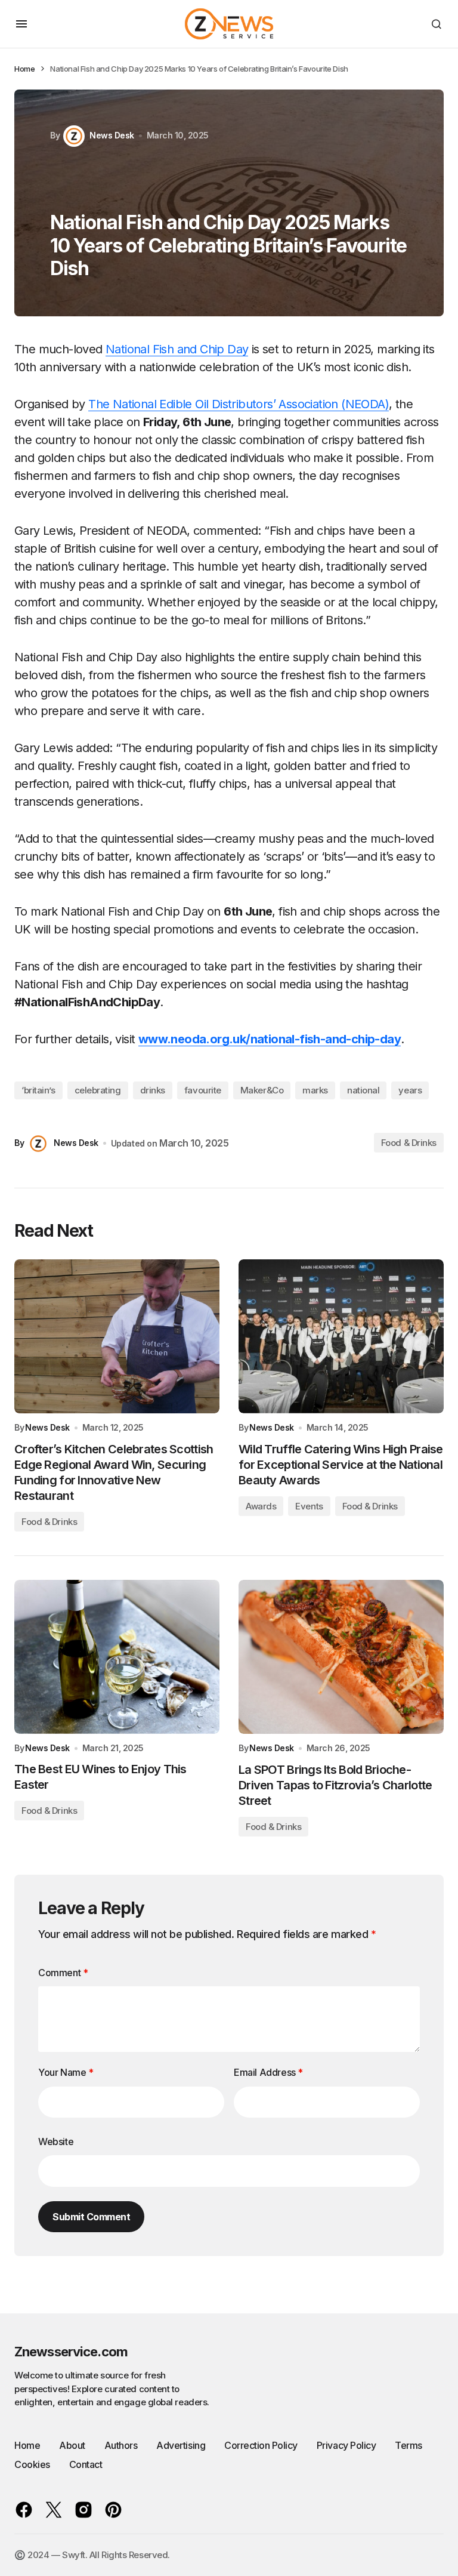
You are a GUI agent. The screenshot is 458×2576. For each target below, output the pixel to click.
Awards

####

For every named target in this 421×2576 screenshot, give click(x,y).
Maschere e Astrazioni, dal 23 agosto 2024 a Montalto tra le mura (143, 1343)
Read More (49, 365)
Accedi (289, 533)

####

▶ _Task item_
Would you copy every line from the listing above that has the string "click" in it?

▶ _Solution for this task_
You are a GUI agent. The screenshot is 458×2576. For each target below, output the pixel to click.
For every named target in this 421×2576 screenshot, give click(x,y).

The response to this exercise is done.